Word and element pointing entries
|---|

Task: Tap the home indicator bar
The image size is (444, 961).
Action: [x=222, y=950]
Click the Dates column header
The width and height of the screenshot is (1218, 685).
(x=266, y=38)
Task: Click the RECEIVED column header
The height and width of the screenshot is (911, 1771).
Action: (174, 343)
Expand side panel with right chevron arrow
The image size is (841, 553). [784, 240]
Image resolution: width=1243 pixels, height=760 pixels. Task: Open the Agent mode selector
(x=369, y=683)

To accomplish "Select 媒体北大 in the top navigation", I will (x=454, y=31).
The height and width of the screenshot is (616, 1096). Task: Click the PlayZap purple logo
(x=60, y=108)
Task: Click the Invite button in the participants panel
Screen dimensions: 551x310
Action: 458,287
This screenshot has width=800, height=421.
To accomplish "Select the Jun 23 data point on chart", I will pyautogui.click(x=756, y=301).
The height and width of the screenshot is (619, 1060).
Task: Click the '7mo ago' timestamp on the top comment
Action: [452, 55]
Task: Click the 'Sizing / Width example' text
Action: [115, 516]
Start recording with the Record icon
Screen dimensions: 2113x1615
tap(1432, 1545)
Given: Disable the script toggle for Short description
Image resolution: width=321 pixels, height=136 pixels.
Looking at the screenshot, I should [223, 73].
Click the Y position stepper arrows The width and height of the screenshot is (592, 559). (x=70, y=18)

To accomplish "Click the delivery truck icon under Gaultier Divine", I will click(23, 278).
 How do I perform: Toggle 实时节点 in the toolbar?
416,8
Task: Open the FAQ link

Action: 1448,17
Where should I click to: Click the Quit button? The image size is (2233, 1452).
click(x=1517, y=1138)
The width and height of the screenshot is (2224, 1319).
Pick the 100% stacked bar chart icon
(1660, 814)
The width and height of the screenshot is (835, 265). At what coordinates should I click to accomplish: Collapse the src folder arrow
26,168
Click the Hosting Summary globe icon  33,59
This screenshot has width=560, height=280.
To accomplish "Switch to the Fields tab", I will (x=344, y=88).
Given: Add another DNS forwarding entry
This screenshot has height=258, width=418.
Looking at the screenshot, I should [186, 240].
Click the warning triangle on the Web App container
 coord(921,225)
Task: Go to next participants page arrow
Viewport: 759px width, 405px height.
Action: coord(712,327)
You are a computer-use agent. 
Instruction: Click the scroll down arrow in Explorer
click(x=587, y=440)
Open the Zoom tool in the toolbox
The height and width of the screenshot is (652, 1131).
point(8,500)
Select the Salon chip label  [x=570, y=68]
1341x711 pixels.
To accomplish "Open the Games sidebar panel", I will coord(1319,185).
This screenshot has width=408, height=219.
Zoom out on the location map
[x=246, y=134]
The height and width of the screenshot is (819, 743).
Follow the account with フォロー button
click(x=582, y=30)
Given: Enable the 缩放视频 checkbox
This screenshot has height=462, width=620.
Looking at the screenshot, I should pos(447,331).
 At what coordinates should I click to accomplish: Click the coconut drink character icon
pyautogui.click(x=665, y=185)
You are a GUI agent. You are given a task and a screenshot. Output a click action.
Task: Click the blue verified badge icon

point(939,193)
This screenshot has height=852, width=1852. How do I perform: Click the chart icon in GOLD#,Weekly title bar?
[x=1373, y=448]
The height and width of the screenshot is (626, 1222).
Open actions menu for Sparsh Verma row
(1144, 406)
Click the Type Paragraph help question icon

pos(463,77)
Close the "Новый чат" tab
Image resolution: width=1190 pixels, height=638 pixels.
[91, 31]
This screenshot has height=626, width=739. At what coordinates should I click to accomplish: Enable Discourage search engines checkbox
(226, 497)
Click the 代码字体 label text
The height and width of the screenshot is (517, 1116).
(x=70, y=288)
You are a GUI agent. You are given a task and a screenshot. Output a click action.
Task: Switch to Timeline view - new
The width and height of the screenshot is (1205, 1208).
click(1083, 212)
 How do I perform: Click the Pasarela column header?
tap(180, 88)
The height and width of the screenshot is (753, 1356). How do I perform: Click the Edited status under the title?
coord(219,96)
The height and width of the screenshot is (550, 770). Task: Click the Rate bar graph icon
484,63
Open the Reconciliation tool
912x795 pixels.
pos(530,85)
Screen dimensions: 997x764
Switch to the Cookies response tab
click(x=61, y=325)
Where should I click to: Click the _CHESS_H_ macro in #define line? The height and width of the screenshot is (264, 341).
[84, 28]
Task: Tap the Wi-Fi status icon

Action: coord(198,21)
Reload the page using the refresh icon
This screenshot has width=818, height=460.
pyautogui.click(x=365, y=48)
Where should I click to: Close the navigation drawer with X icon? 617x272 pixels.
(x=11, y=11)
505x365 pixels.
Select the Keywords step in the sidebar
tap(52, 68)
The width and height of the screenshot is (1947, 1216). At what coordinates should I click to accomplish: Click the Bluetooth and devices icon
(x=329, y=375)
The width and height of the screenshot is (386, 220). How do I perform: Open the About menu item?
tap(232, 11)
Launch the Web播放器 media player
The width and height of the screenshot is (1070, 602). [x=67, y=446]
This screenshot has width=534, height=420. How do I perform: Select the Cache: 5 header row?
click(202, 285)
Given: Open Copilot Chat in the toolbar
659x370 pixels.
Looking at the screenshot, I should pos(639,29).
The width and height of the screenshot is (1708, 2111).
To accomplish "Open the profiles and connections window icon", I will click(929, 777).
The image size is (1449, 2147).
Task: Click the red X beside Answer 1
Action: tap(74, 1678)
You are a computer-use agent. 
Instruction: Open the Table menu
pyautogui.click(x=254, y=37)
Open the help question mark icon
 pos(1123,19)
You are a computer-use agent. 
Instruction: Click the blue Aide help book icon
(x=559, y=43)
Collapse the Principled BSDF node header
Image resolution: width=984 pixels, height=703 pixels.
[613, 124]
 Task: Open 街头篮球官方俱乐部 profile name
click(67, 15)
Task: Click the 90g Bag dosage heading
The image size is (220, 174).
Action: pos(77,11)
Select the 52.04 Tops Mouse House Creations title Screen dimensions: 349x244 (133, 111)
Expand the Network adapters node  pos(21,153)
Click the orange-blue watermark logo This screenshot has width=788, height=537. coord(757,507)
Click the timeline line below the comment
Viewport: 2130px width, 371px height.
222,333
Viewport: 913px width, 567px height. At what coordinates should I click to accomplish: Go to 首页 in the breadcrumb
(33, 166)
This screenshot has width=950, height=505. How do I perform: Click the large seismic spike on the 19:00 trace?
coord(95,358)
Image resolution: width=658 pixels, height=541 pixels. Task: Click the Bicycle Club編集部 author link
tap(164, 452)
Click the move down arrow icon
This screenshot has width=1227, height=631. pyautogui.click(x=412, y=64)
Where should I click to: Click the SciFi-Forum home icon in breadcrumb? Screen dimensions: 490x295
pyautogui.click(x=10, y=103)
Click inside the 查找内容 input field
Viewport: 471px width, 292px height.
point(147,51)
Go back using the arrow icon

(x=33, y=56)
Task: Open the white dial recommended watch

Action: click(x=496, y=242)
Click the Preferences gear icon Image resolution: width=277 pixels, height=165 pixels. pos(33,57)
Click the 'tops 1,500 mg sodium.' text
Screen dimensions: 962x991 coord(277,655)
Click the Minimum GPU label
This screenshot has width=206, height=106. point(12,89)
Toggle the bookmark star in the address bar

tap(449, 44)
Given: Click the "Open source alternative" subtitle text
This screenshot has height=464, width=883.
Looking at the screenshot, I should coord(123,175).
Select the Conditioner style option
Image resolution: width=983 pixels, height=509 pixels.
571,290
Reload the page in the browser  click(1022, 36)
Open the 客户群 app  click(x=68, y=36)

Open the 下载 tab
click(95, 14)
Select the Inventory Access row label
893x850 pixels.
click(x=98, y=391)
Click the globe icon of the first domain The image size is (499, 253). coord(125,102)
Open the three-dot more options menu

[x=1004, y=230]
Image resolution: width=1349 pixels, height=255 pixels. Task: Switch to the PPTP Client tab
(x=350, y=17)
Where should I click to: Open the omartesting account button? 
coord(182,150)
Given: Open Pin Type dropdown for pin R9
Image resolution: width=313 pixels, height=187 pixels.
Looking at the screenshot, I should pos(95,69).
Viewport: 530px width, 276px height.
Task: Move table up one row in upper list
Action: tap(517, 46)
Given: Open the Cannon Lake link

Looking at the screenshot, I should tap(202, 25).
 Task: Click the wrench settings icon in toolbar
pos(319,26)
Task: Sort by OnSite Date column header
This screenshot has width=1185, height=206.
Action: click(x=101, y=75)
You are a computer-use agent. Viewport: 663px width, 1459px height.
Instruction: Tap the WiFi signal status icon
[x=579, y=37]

|---|

## Task statement:
Find each line of the data above that contains the string "link", treating uppercase and lowercase as different, and copy those lines.

## Full output:
Task: Open the FAQ link
Image resolution: width=658 pixels, height=541 pixels. Task: Click the Bicycle Club編集部 author link
Given: Open the Cannon Lake link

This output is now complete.